Dabei könnte der Sonntagabend für die SPD schwierig werden. Dass die SPD fast schon seit Menschengedenken bei Landtagswahlen in Bayern nichts zu bestellen hat, ist nichts Neues. Die Genossen dürften angenehm überrascht sein, wenn das Ergebnis diesmal zweistellig ausfällt. Etwas anderes ist Hessen, das einmal als eine schier uneinnehmbare Hochburg der SPD galt. Mit großen Hoffnungen war die Hessen-SPD unter ihrer Spitzenkandidatin, Bundesinnenministerin Nancy Faeser, in den Wahlkampf gestartet; sogar die Eroberung der Wiesbadener Staatskanzlei schien möglich. Doch daraus wird wohl nicht nur nichts – die SPD muss sogar fürchten, nach hinten durchgereicht zu werden. Letzte Umfragen sehen die SPD in Hessen mit etwa 16 Prozent praktisch gleichauf mit den Grünen und der AfD, während die CDU unter ihrem neuen Ministerpräsidenten Boris Rhein mit etwa 30 Prozent in den Umfragen weit enteilt scheint. Ein vierter Platz für die Hessen-SPD mit Nancy Faeser wäre schlicht ein Desaster. Faeser wäre, sollte sie als Ministerin überhaupt nach Berlin zurückkehren, nachhaltig geschwächt.

Das Schicksal der FDP

Die Wahl in Hessen wird auch für eine andere Partei von erheblicher Bedeutung sein. Dass die FDP wohl in Bayern an der Fünf-Prozent-Hürde scheitert, ist bei den Parteistrategen der FDP in Berlin schon eingepreist. Jedoch hat in den letzten Wochen die FDP auch in Hessen beständig an Boden verloren. Die jüngsten Umfragen sehen die Liberalen bei etwa fünf Prozent. Sollte die Wahlbeteiligung in Hessen hoch sein, könnte die FDP aus dem Landtag fliegen. Das allerdings wäre für Parteichef Christian Lindner ein Desaster. Lindner müsste seiner Partei erklären, warum unter seiner Führung die FDP reihenweise aus den Regierungen in den Ländern oder gleich ganz aus den Landtagen gewählt wurde. Es gilt dann als ausgemacht, dass Lindner, um überhaupt innerparteilich überleben zu können, sein Heil in einer Konfrontationsstrategie sucht, um das Profil der FDP in der Koalition zu schärfen. Doch wird sich dann eher früher als später die Frage stellen, wie lange das eine Koalition überhaupt aushalten kann.

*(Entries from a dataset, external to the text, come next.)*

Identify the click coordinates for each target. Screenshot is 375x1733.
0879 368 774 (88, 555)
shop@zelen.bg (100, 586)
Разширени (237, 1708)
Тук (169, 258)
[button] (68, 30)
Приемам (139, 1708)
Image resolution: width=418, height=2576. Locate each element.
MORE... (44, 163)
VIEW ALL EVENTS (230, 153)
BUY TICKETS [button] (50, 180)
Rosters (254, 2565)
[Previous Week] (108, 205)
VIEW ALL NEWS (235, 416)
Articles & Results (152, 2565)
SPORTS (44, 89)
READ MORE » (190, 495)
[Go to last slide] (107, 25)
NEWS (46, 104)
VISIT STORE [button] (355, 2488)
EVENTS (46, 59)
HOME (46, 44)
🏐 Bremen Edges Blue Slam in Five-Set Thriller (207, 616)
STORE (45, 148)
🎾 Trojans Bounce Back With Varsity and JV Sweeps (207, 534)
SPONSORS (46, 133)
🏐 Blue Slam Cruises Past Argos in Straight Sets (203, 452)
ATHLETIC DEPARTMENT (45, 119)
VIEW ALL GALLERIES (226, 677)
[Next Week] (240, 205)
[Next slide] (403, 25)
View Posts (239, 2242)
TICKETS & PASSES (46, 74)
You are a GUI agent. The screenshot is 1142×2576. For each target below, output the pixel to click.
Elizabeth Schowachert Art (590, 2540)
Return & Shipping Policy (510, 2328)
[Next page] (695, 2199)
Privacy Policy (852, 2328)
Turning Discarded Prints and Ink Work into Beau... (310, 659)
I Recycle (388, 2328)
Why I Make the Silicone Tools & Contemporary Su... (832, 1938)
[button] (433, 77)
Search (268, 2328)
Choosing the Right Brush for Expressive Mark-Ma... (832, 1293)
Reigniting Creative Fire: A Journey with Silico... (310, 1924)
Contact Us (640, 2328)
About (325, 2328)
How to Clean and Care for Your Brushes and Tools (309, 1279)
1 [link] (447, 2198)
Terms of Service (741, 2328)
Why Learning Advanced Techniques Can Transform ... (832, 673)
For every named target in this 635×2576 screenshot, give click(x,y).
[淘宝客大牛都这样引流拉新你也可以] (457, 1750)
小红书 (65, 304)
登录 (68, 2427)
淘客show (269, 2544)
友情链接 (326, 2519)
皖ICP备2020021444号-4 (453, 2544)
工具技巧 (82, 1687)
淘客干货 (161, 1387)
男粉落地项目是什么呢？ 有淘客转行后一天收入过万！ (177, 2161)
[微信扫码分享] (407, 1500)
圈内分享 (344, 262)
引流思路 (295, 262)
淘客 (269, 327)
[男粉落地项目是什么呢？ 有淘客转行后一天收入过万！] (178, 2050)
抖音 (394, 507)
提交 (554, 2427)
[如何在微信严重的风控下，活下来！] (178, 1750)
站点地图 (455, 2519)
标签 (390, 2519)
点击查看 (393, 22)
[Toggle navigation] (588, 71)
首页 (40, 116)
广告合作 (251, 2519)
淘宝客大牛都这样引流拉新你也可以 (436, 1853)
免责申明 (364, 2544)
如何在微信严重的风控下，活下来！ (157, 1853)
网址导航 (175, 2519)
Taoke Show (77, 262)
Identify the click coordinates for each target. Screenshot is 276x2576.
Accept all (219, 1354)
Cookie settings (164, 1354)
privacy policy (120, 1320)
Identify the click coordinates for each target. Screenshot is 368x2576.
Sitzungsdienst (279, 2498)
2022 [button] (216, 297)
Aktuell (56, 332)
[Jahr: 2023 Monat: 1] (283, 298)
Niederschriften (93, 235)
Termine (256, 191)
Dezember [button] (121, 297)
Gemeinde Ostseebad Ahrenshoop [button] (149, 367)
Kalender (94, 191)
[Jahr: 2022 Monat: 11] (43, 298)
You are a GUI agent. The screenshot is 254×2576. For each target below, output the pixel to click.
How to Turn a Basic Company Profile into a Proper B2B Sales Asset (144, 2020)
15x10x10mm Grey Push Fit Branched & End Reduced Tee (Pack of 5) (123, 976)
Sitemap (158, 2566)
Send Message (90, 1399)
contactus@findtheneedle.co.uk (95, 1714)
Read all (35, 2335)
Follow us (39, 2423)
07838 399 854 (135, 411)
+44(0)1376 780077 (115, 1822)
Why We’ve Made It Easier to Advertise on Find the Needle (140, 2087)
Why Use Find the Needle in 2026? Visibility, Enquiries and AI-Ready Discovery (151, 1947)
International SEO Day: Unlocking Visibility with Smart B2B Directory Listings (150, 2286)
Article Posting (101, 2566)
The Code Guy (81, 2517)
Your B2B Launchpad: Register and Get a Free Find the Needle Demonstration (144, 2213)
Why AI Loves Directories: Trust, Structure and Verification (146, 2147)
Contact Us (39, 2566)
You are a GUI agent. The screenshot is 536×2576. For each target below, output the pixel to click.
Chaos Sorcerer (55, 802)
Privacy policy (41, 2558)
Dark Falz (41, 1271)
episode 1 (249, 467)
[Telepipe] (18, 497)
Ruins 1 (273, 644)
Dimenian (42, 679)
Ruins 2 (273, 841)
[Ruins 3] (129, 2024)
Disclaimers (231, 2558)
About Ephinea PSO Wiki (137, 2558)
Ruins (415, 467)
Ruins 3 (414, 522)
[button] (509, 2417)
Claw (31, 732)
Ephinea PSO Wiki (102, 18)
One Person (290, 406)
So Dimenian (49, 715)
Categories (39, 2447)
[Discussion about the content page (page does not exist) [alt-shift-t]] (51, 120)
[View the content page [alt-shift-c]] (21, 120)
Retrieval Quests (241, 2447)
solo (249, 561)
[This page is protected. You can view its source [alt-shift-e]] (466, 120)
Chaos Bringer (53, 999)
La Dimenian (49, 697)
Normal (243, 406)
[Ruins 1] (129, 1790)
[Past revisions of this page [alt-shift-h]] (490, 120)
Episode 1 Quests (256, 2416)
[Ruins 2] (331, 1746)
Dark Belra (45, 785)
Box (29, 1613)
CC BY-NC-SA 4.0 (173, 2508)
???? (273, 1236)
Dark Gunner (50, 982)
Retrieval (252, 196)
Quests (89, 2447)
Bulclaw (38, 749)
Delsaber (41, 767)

Für Bayerns Ministerpräsidenten Markus Söder, der seinen Sitz in der Münchner Staatskanzlei verteidigen dürfte, wird es darum gehen, seinem letzten Wahlergebnis von 37,2 Prozent möglichst nahe zu kommen. Verliert er im Vergleich dazu deutlich, dürfte er seine bundespolitischen Ambitionen für lange Zeit beerdigen. Zwiespältig konnte der Wahlsonntag auch für die Grünen ausgehen. Sollten sie sowohl in Hessen als auch in Bayern als Zweiter ins Ziel laufen, was durchaus möglich ist, wird es für sie ein ganz guter Abend werden. Sollten Sie in beiden Ländern auf den vierten Platz verwiesen werden - was nach den Umfragen auch möglich ist – wird es kein so schöner Abend.

Gewinner Merz?

Viel spricht dafür, dass die AfD ein Gewinner des Abends sein könnte. Sollte die Partei, was nach jüngsten Umfragen nicht ausgeschlossen erscheint, in beiden Bundesländern den zweiten Platz belegen, wäre dies ein Beleg dafür, dass die AfD wohl auch im Westen ein erheblicher Faktor geworden ist. Und für noch jemanden könnte der Abend recht vergnüglich werden: für den in jüngster Zeit so vielgescholtenen CDU-Chef Friedrich Merz. Merz wird für sich reklamieren können, dass die Union, sollte es so ausgehen, wie die Umfragen nahelegen, in beiden Ländern klar bestätigt wurde, während die Parteien der Regierung erheblich Federn lassen mussten. Für einen Oppositionsführer keine so schlechte Bilanz zur Halbzeit.